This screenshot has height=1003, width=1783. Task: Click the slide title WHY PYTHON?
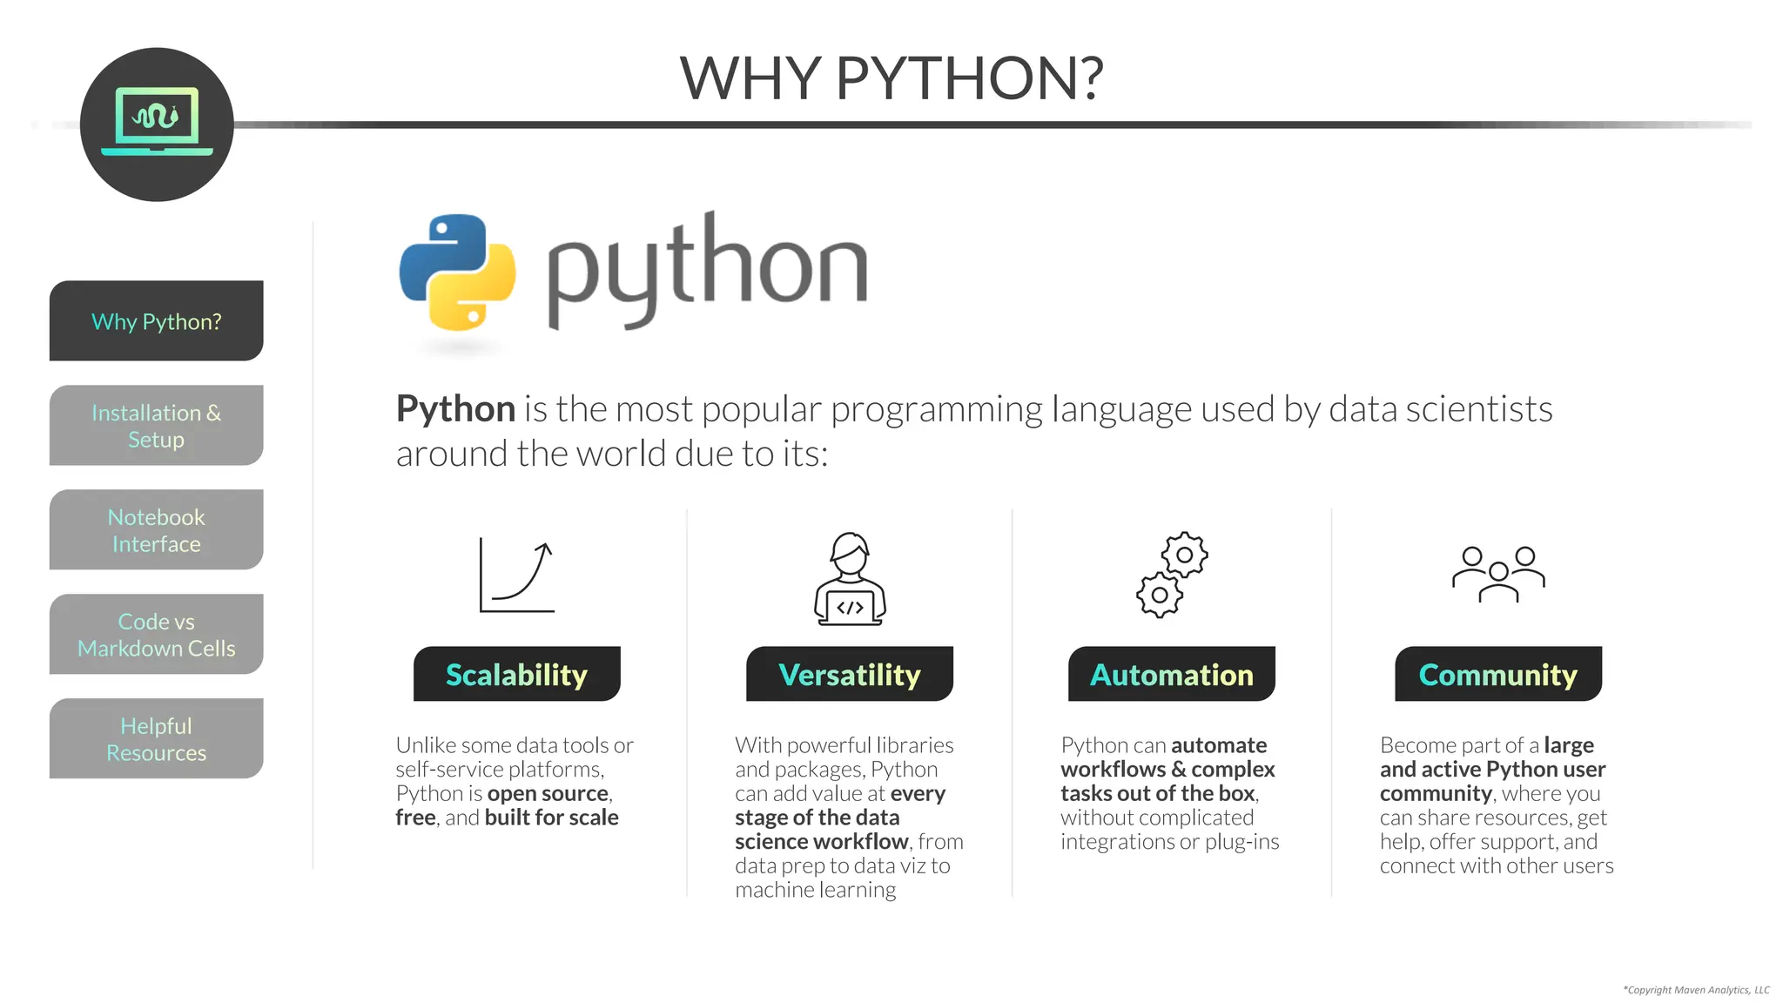coord(891,78)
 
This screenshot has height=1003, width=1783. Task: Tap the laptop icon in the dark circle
coord(157,122)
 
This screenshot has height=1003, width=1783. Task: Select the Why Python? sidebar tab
coord(157,321)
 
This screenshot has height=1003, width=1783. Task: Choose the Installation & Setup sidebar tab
coord(157,426)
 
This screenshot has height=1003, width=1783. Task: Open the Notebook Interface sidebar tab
coord(157,530)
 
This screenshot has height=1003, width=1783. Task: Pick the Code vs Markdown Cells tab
● ● ● ● ● ● ●
* **PROBLEM**:
For this exercise, transcribe the entries above exactly, without any pictures.

* **COMPLETED EXERCISE**:
This screenshot has height=1003, width=1783. Task: Click the slide title WHY PYTHON?
coord(891,78)
 
This screenshot has height=1003, width=1783. Task: Tap the laptop icon in the dark circle
coord(157,122)
 
This screenshot has height=1003, width=1783. Task: Select the Why Python? sidebar tab
coord(157,321)
 
This screenshot has height=1003, width=1783. Task: Choose the Installation & Setup sidebar tab
coord(157,426)
 
This screenshot has height=1003, width=1783. Task: Open the Notebook Interface sidebar tab
coord(157,530)
 
This screenshot has height=1003, width=1783. Task: Pick the Code vs Markdown Cells tab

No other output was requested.